- Required work -
Output only the lines that run from the line holding "Click the US flag beside Multi-Channel" to the end of the data below, including both ends, without any pictures.

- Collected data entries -
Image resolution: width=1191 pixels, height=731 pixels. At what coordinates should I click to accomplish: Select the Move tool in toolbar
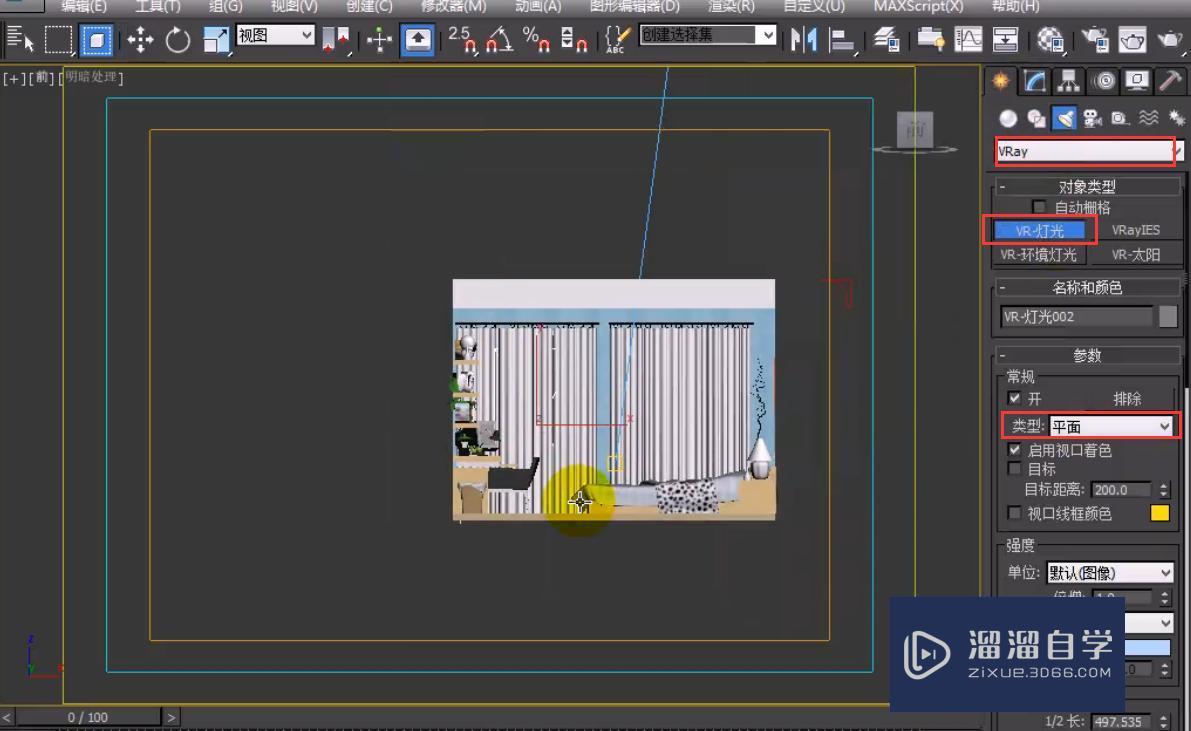[140, 40]
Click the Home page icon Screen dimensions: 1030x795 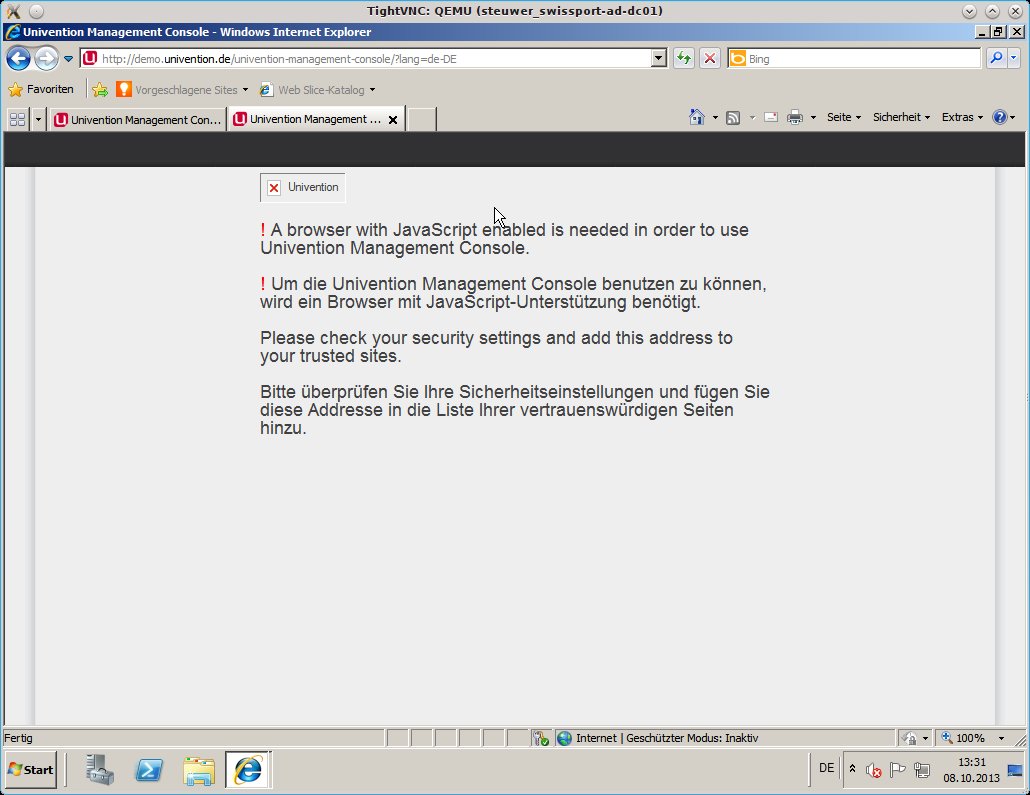pos(697,117)
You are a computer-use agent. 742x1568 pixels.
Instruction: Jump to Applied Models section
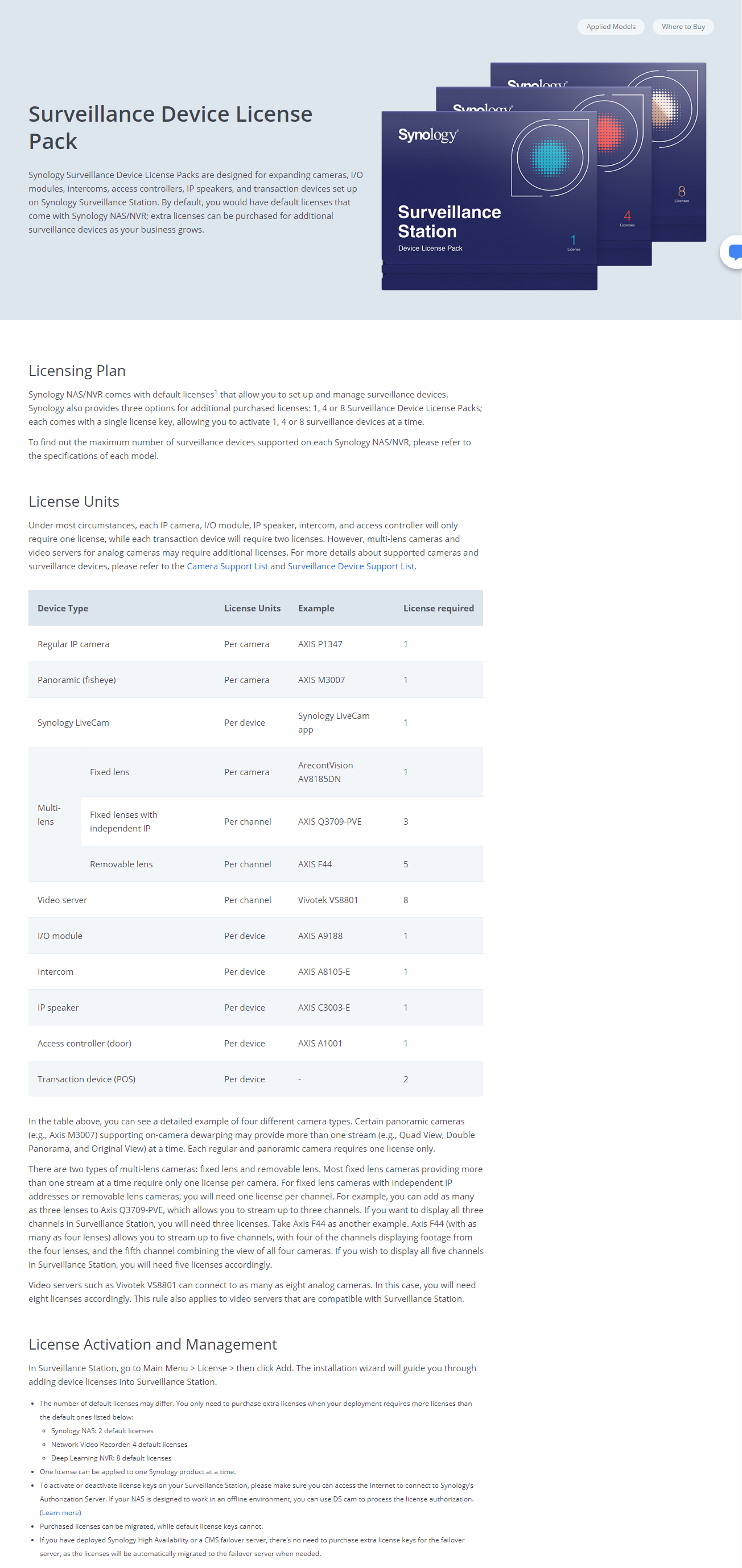coord(611,27)

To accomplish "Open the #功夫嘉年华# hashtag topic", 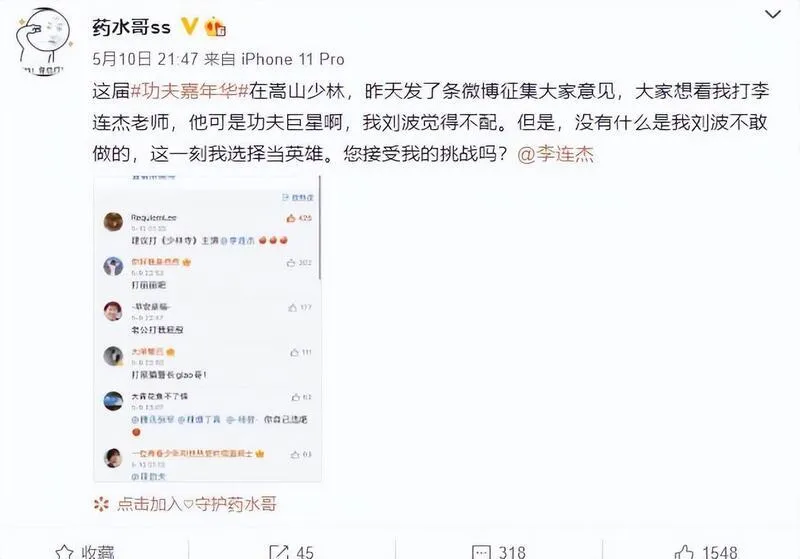I will (x=190, y=91).
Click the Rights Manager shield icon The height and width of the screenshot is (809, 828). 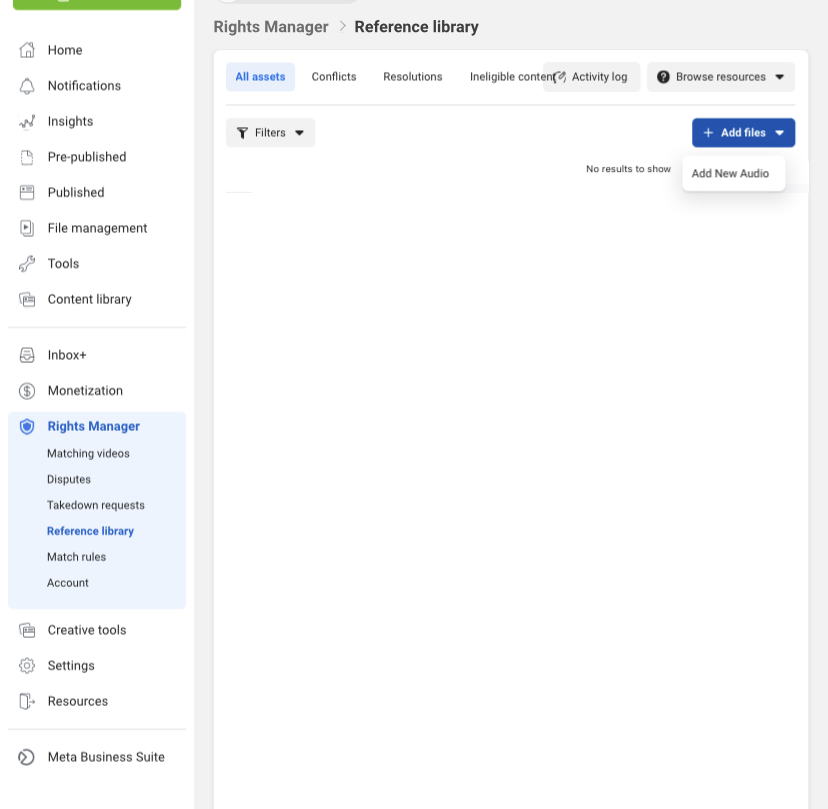click(27, 427)
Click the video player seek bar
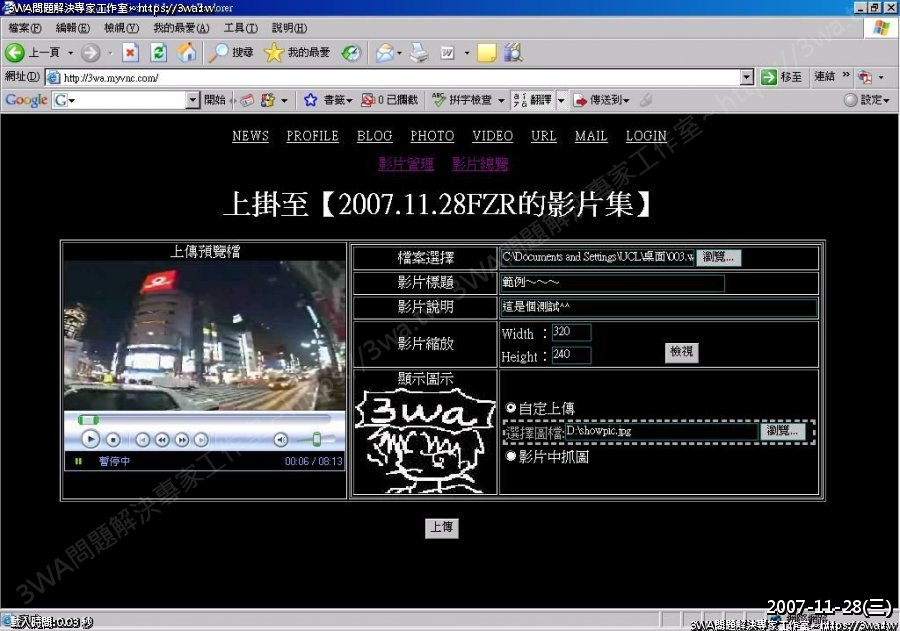 [200, 419]
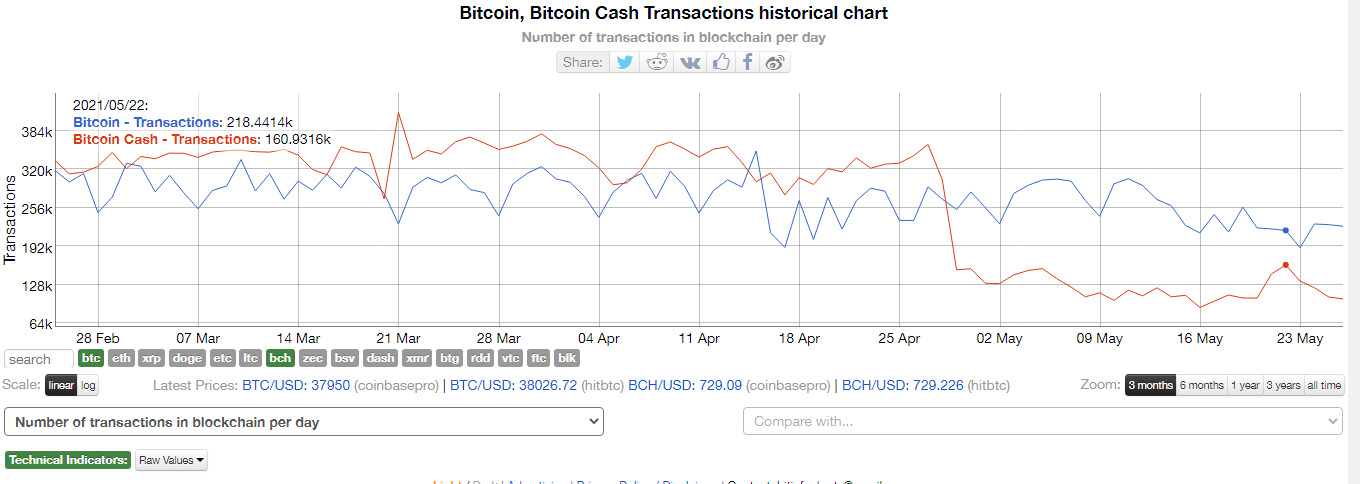Click the red Bitcoin Cash data point marker

click(x=1285, y=265)
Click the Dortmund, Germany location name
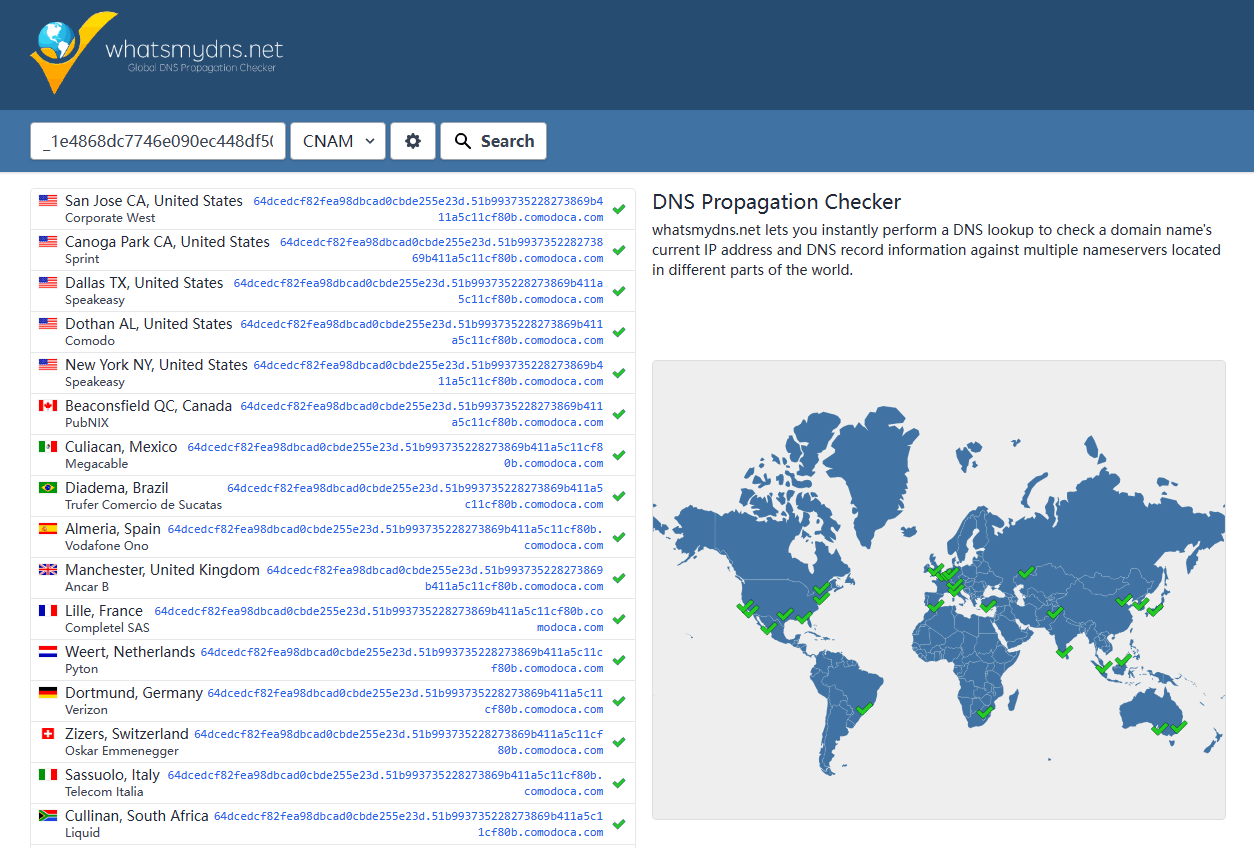This screenshot has height=848, width=1254. pyautogui.click(x=134, y=693)
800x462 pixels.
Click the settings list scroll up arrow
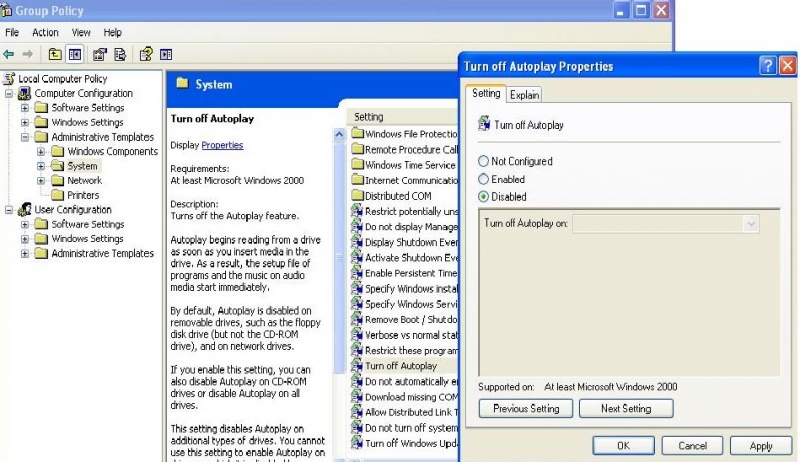[x=339, y=134]
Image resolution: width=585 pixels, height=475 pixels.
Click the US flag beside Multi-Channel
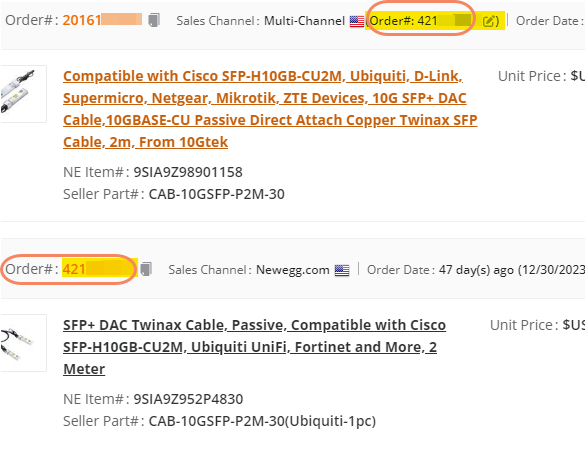(x=357, y=21)
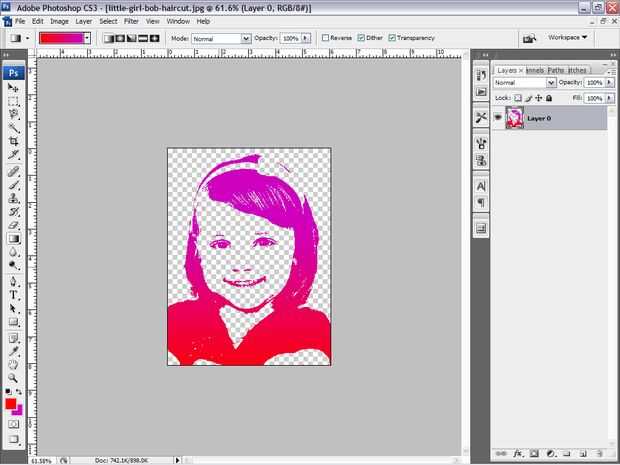The image size is (620, 465).
Task: Uncheck the Dither option
Action: [x=361, y=38]
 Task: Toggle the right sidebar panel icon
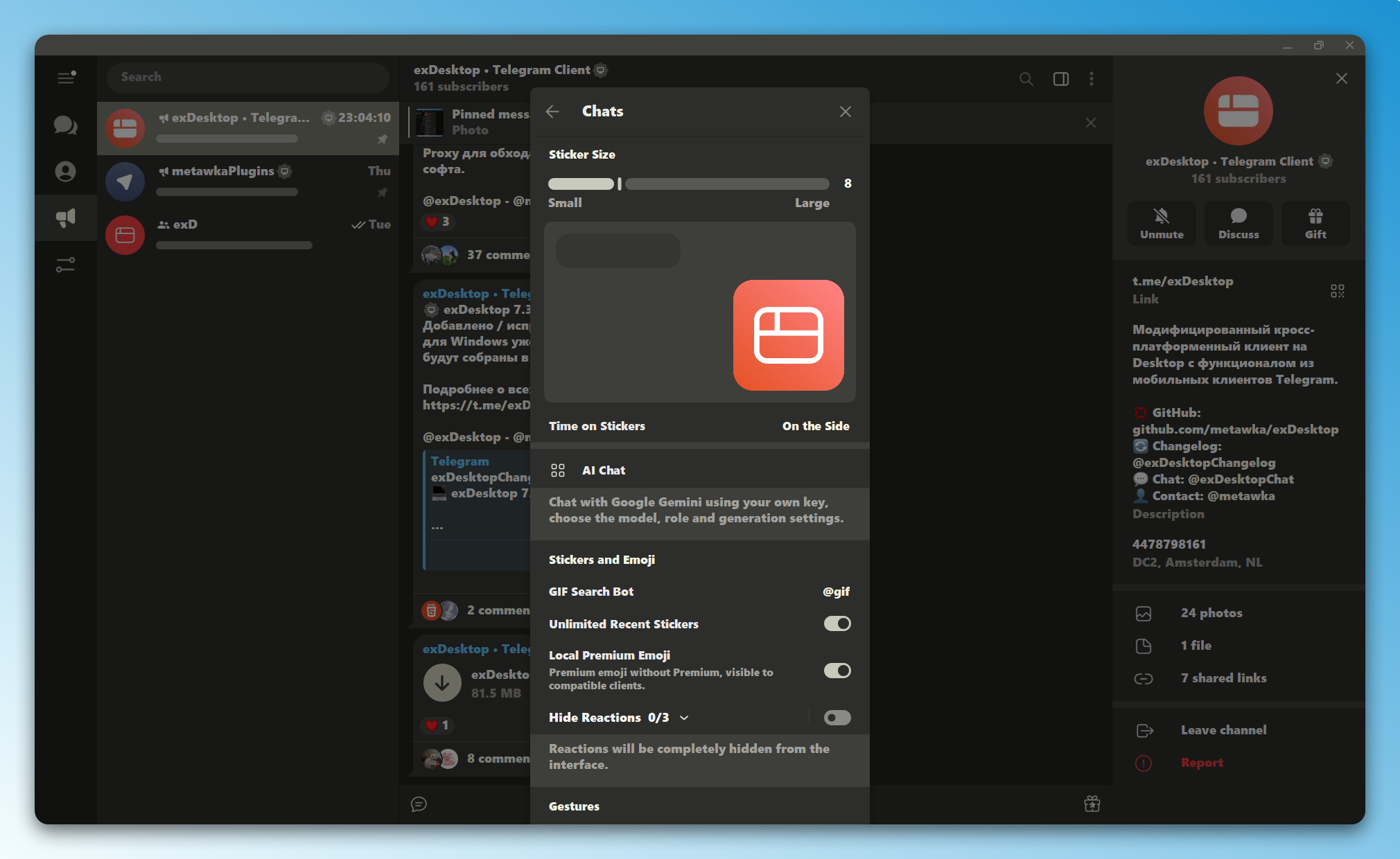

- Written solution -
Click the US flag beside Multi-Channel
(x=357, y=21)
The image size is (620, 465).
Task: Uncheck the Dither option
Action: [x=361, y=38]
 Task: Toggle the right sidebar panel icon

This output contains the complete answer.